• _Stated exercise_
Copy these lines word for word.

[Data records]
--

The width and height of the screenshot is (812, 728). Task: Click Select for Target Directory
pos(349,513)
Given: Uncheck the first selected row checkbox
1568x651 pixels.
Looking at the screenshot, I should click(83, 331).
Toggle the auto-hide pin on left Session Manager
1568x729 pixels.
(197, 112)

--

• _Output below_
The width and height of the screenshot is (812, 728). Task: Click Select for Target Directory
pos(349,513)
Given: Uncheck the first selected row checkbox
1568x651 pixels.
Looking at the screenshot, I should click(83, 331).
Toggle the auto-hide pin on left Session Manager
1568x729 pixels.
(197, 112)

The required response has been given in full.